Especially in psychiatry and psychology.

There's this rather big issue of what is really going on with patients, as opposed to what looks like is going on.  If you do not think people have hidden ulterior motives for their behavior, secrets about themselves that they don't want to share, and lack a complete understanding of the behavior of all of those around them who affect their lives, then I am afraid you are living in an alternate universe.

But still, therapists observe their client's performance, and confuse it with ability, as described in a previous post. Even when therapists look at what is basically interpersonal behavior, they make this error. Good examples of this are two of the current "evidenced-based" therapies for borderline personality disorder (BPD), Schema Therapy and Mentalization-Based Therapy. Both posit that people have mental models of how to behave in the interpersonal world, as well as of the motives and intentions of other people in their world. 

In schema therapy, the theory correctly asserts that these mental models or schemas are built up in childhood through interactions with primary attachment figures. It then goes about trying to change those schemas that it identifies as "maladaptive."  Surely, they are maladaptive in some ways, but that they serve no adaptive purpose at all is just assumed.

Although these therapists have started to look at how the primary attachment figures of their patients are behaving in the present , I have not seen much about the fact that schemas are continually updated (through the Piagetan process of assimilation and accomodation) during a person's ongoing interactions with those attachment figures. To understand what is really happening, you also have to look at the schemas of those other people.  The schemas of the various players in the family drama interact with one another!

Mentalization therapy also deals with a person's mental models of the motivations and intentions of other people, but just assumes that the mental models of their patients with BPD are distorted. This is based entirely on the way the patients respond to others, while completely ignoring the motivations and intentions on which that behavior is based. Maybe the patient wants other people to think they have distorted mental models. Why? Because they are playing the role of spoiler. The incorrect assessment of the accuracy of the patient's mental models is confused with the feigned actions of that patient.

Sorry, but we cannot read minds.

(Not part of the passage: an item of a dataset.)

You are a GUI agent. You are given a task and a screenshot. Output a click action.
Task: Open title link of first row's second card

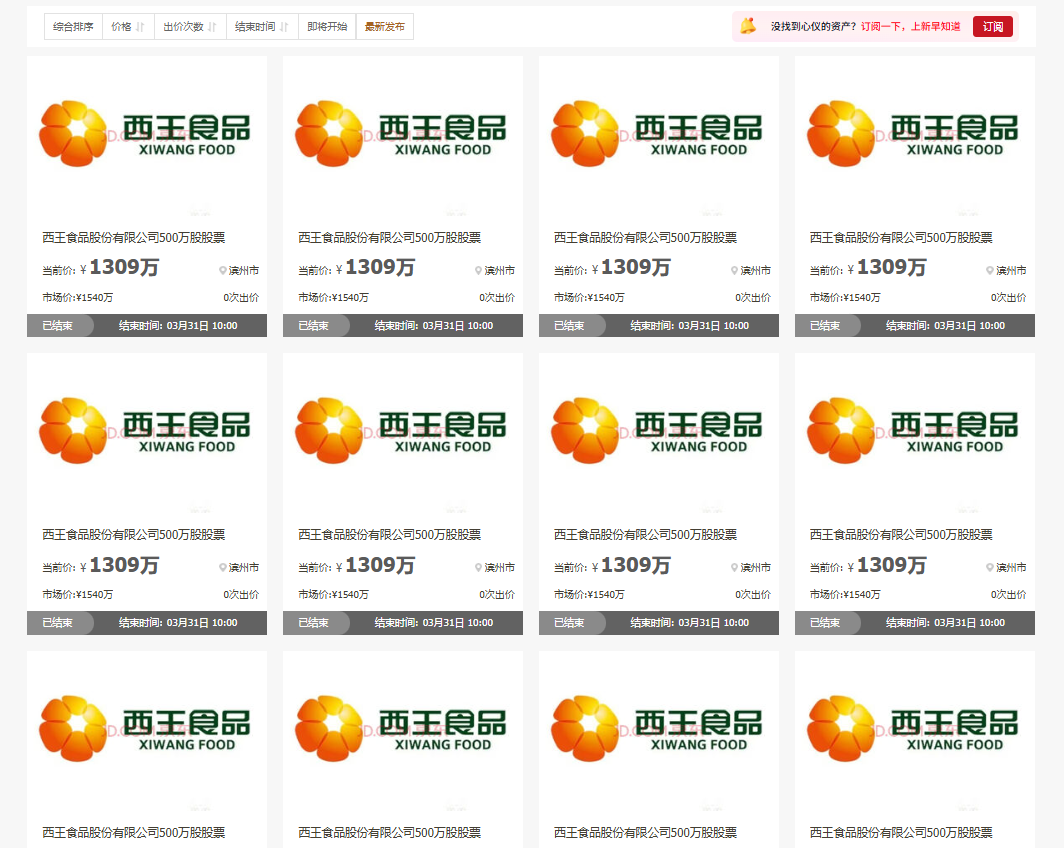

You have to look at both the behavior and the history of everyone involved, and even then you can get a highly distorted picture yourself. So therapists should quit accusing their patients of what they themselves are doing - distortion.

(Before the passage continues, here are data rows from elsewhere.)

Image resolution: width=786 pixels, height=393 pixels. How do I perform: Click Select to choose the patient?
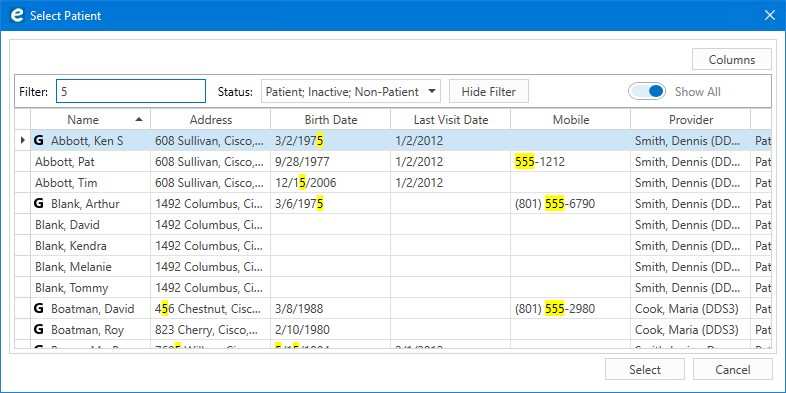(x=645, y=369)
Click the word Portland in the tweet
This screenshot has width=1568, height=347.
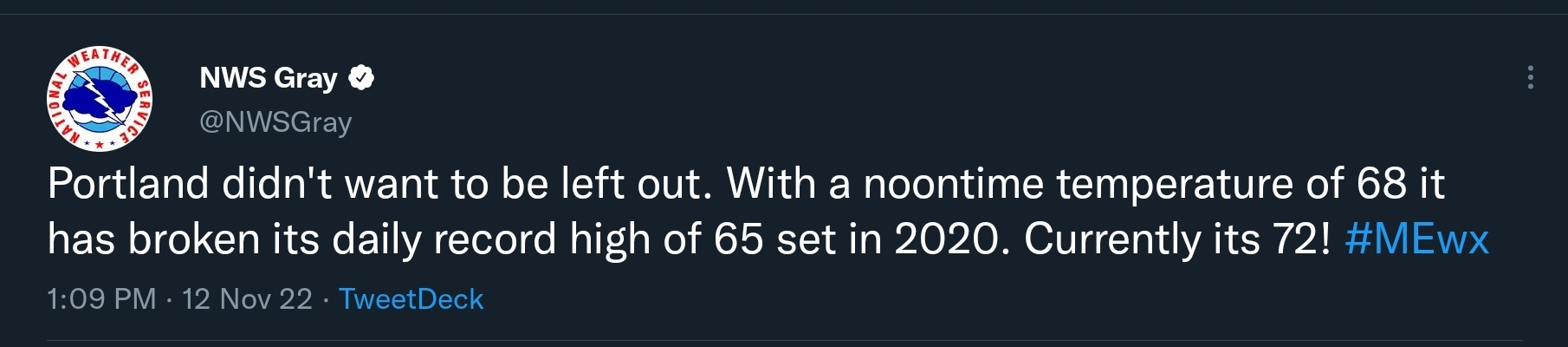coord(128,184)
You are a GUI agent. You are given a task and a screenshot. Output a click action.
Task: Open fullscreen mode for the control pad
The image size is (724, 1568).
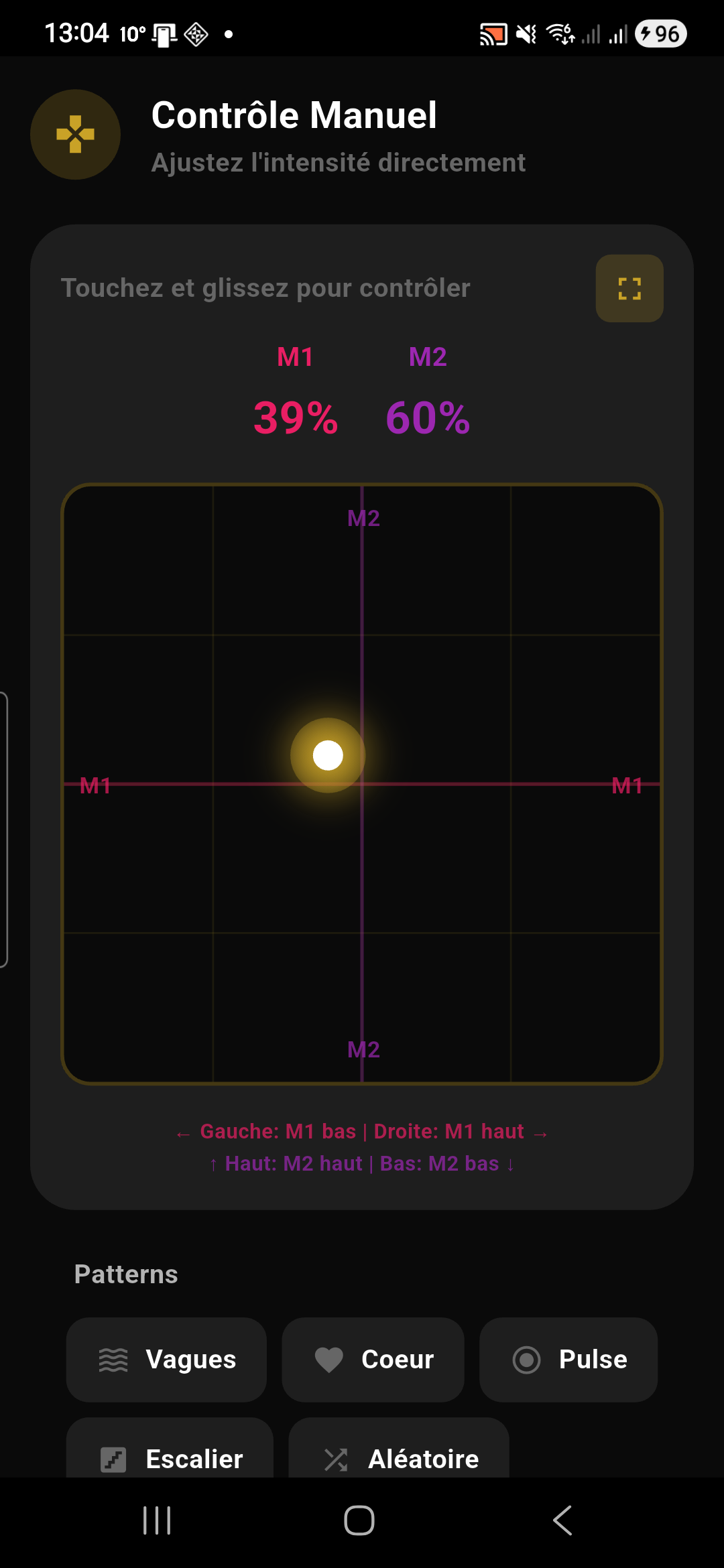(x=629, y=289)
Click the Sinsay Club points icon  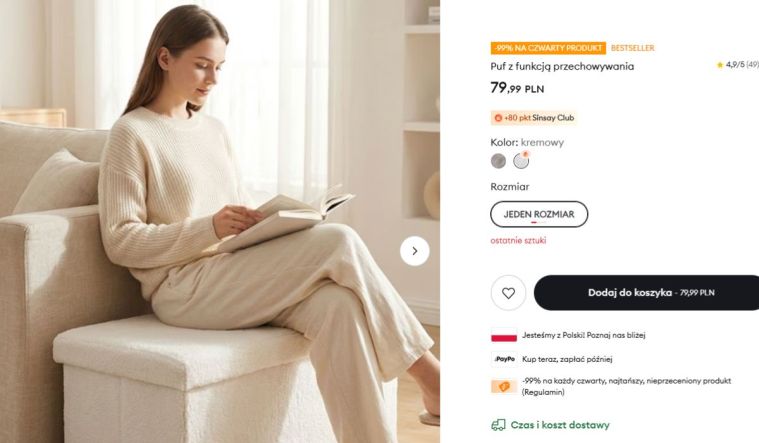click(x=498, y=118)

People who have a history together base their behavior on that entire history, not just what is going on at any particular moment.  And when they talk, they can leave a lot out (ellipsis) and still understand each other, because they both already know what both of them already know. An outside observer does not know these things, and therefore their conclusions based entirely on what is said in front of them can be way off.

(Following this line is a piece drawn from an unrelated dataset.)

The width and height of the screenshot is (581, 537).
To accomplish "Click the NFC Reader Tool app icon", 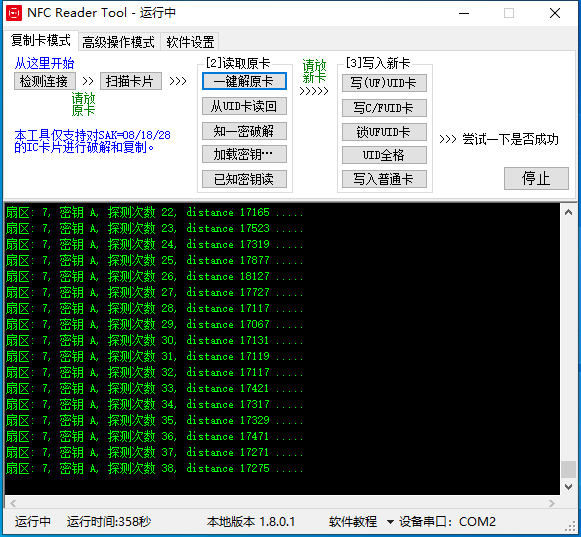I will click(x=14, y=13).
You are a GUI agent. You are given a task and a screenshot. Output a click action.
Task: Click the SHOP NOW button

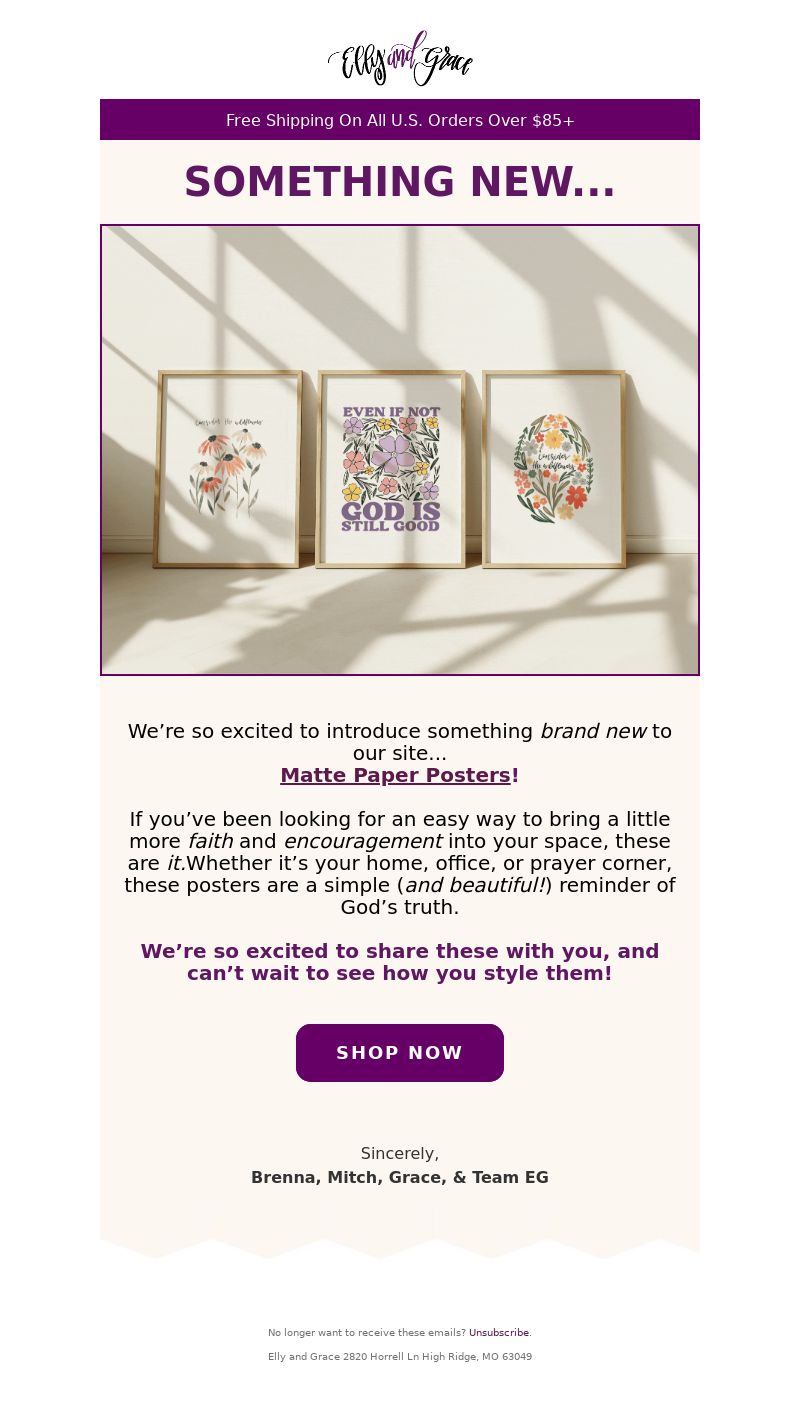click(x=400, y=1053)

Of course, it is true that a therapist can never be absolutely certain of anything. For that, you would not only need a movie camera with sound on all participants 24 hours a day like in the Truman Show, but this equipment would have to be in place throughout the entire lifetime of the patient since birth!  

Still, the more information therapists can gather on the whole picture, the more likely it will be that they will better understand what might be going on and figure out what can be done to change it.

But first, they have to stop their myopic focus on that which is going on entirely in the patient's head.